I dunno. People do this exact thing by hand (digest everything they've read and produce something indirectly derivative--what author has not been so-influenced?) and it's not a copyright violation. It's just as impossible to dig around in a model to find Hamlet as it is to do digging around a human brain. And if the result is an obvious copy, then you have a violation no matter how it was created.
As someone who thinks humanity would be better off without LLMs, I want the assertion to be true, but I don't think it is.
On one hand, there's nothing new under the sun. On the other, these llms are just copies of us and they owe the collective some due. The trajectory right now has money, power, control, policy and even free will going to a very small needle point of humanity. It's not aligned with humanity flourishing, it only makes sense if the goal is to replace the humans.
How any content came into existence? Learning, Experience, connection, etc right? If AI is doing that then what's the problem? Printing Press was also disturbing status-quo of its time. Any frontier technologies at their time did that. Be it Fire, Wheel, Horse, Horse Saddle, Gun, Printing Press, Nuclear war heads, Computers, Internet, AI, etc.
Don't make it ethical question but understand its new frontier for humans.
AI is human knowledge at scale, wanting to be free.
We built it, because we as humans intrinsically know that information should be free - always - and AI is a way to accomplish this, finally.
Extrinsically, we also have a subset of humans who do not want information to be free, because they desire to profit from the divide between free/non-free information.
I have been thinking a lot about Aaron Schwartz lately, and how un-just it is that he was persecuted for doing something that is so commonplace now, it is practically expected behaviour in the AI/ML realms. If he hadn't been targetted for elimination, I wonder just how well his ethos would have perpetuated into the AI age ..
Years ago i published slides on Slideshare that were viewed almost two million times. And helped me build a business.
There were people that learned knowledge from myself, and then made their own tutorials and promote these. It hadn't crossed my mind to complain about that. AI changes very little here.
What really changes things is not people republishing my materials, but people using agents to read my materials, and to get knowledge reformatted into something that they like.
If my slides were published today, they would probably be read verbatim by a handful of humans. The rest would be agents, but I'm ok with that. The business case is the same -- I want whatever reads the slide to be encouraged to use my tool. What kind of entity, I don't really care (again: from purely business perspective)

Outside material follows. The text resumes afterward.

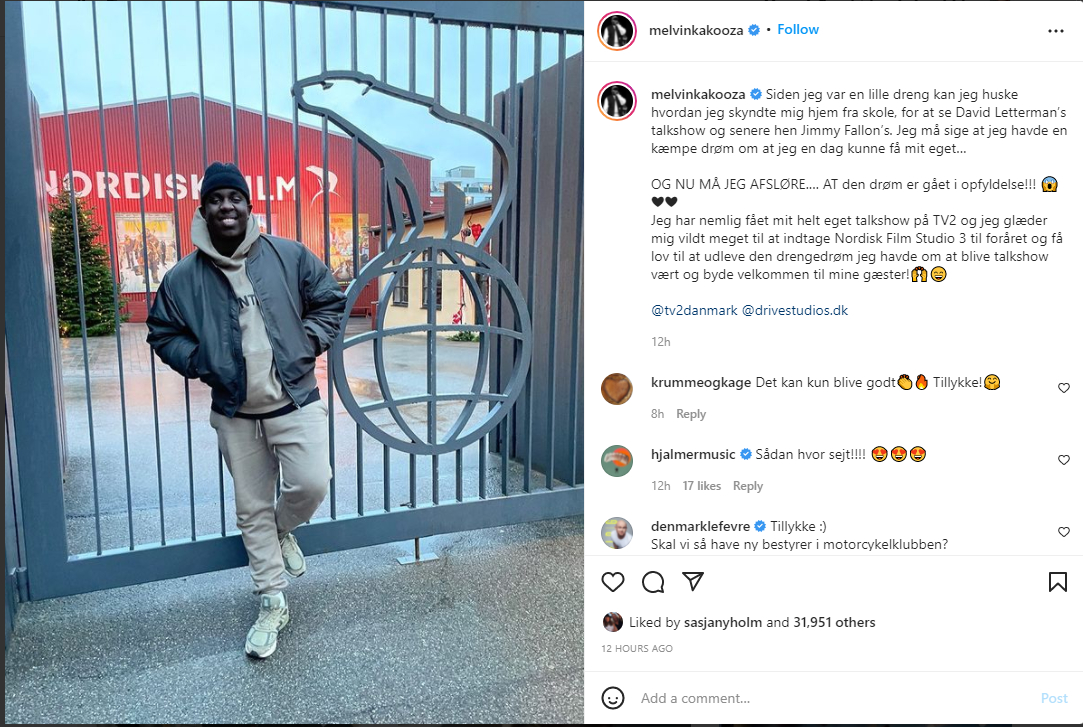Reply to hjalmermusic's comment
The width and height of the screenshot is (1083, 727).
(x=748, y=485)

At this point, I think google, openai, anthropic, etc already realise this and are just trying to pretend this isn't true. I even think some C-suite who are not in AI companies but are boosters know this too. This has been true since 2022 but they're hoping (likely correctly) that governments won't move fast enough to protect the IP of the actual productive class.
I think the long term reality is that the models still need training data so they fundamentally do need new writing/code/art to train on, and even then the usual issues like hallucination will still be with us. It's just the moment that actually hurts the (already questionable) profitability of the model peddlers, they will have gotten their IPOs and they can safely jump ship and the ultimate mess can be passed to the softbanks, the temaseks, and the governments of the world to clean up for them. What the future holds after the crash I'm not sure as the models won't disappear (especially now that the stolen data is already crystalised in open source models) but in the near term the mass theft that constitutes llms will become more and more understood even amongst the PMC and that in order to remain viable, you need the productive to keep producing, and unlike LLMs, you can't force them to do it without payment.
It's a problem with only one practical solution: taxation.